#### Aim of the task:
Reproduce the entries below word for word, leaving out the pictures.

#### Supplied entries:
################
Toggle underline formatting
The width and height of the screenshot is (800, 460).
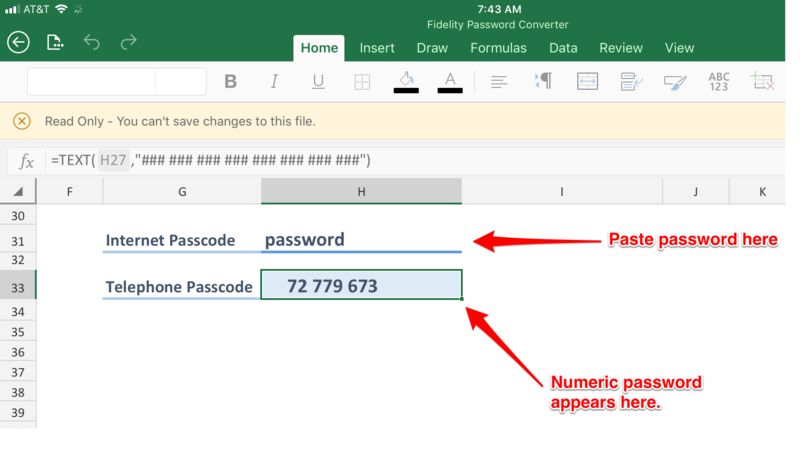(x=318, y=82)
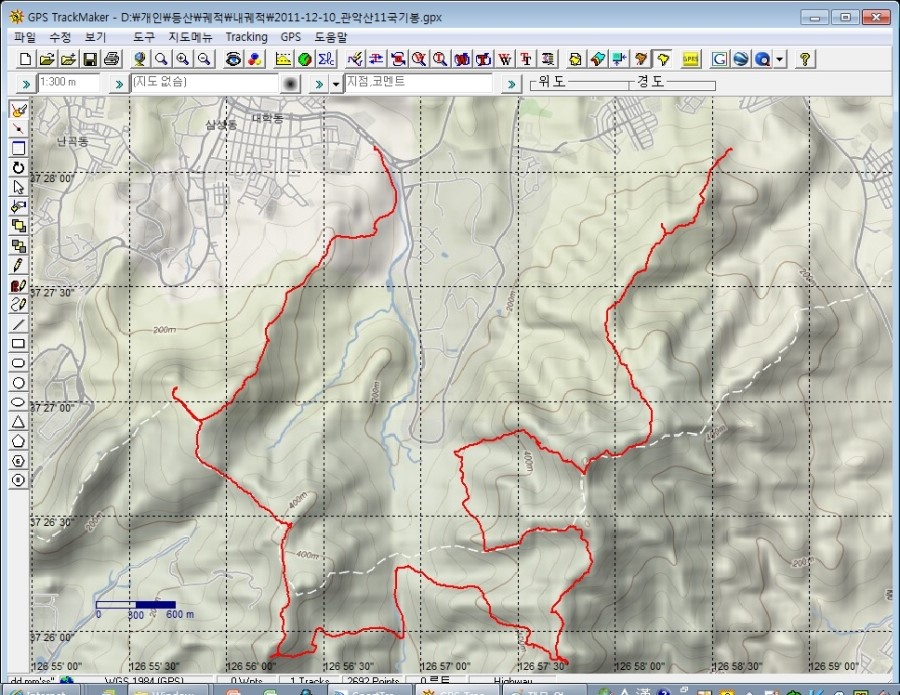
Task: Open the Tracking menu
Action: 246,37
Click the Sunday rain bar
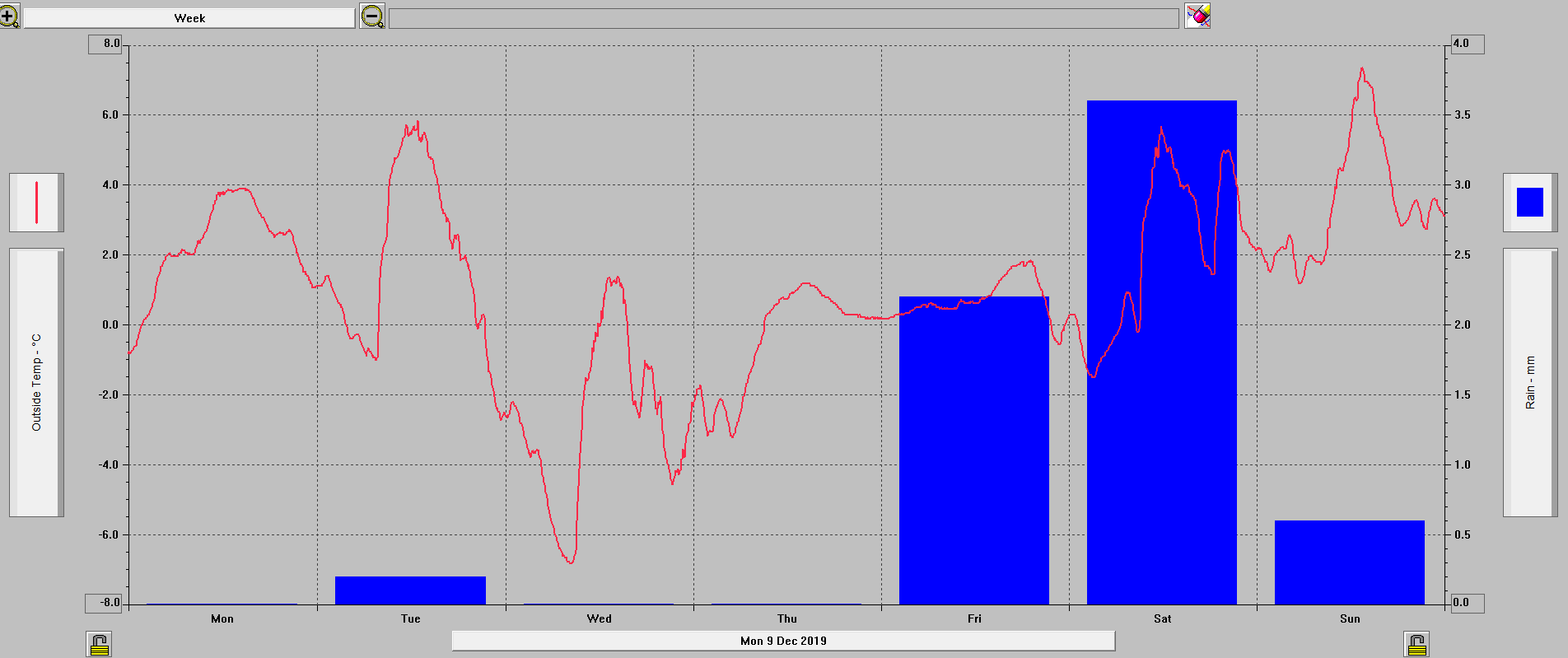1568x658 pixels. tap(1349, 562)
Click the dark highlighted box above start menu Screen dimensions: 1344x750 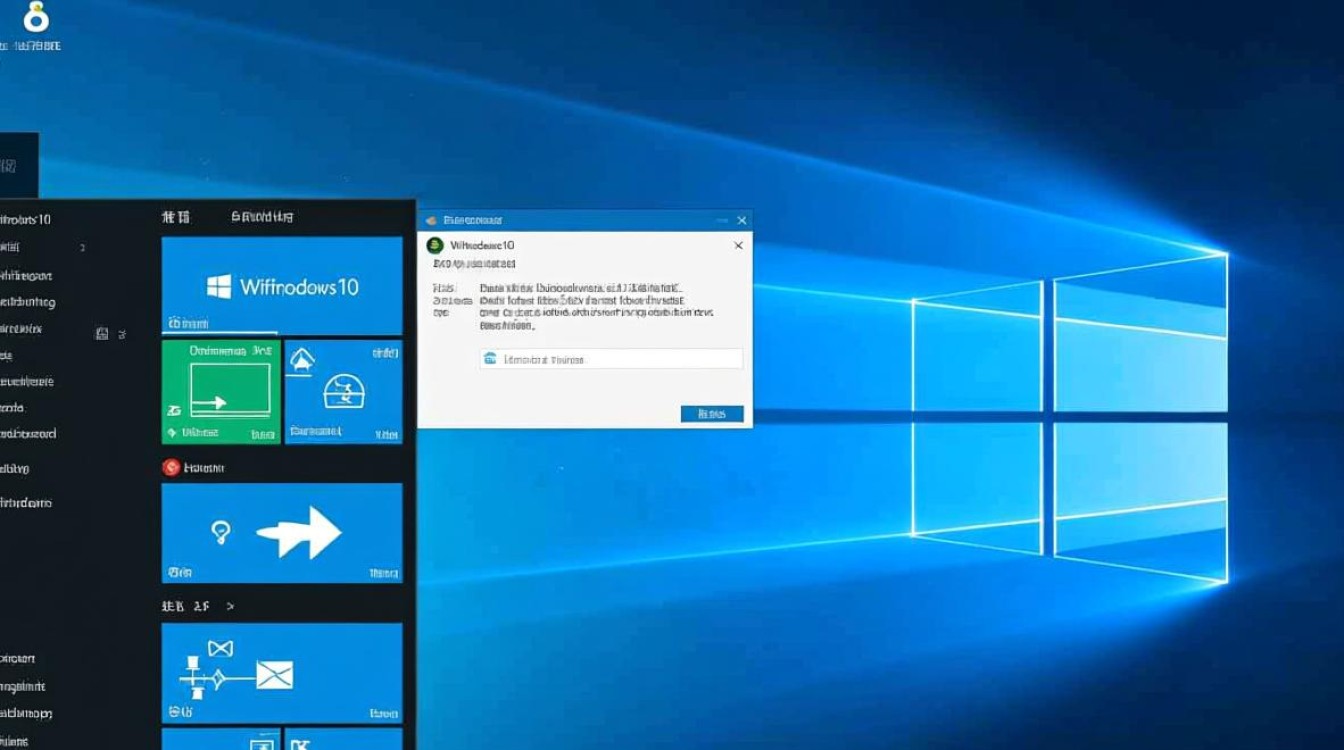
################
#### Written solution:
Toggle underline formatting
The width and height of the screenshot is (800, 460).
(x=318, y=82)
Task: Open the Tracking menu
Action: 246,37
Click the Sunday rain bar
1568x658 pixels. tap(1349, 562)
Click the dark highlighted box above start menu Screen dimensions: 1344x750 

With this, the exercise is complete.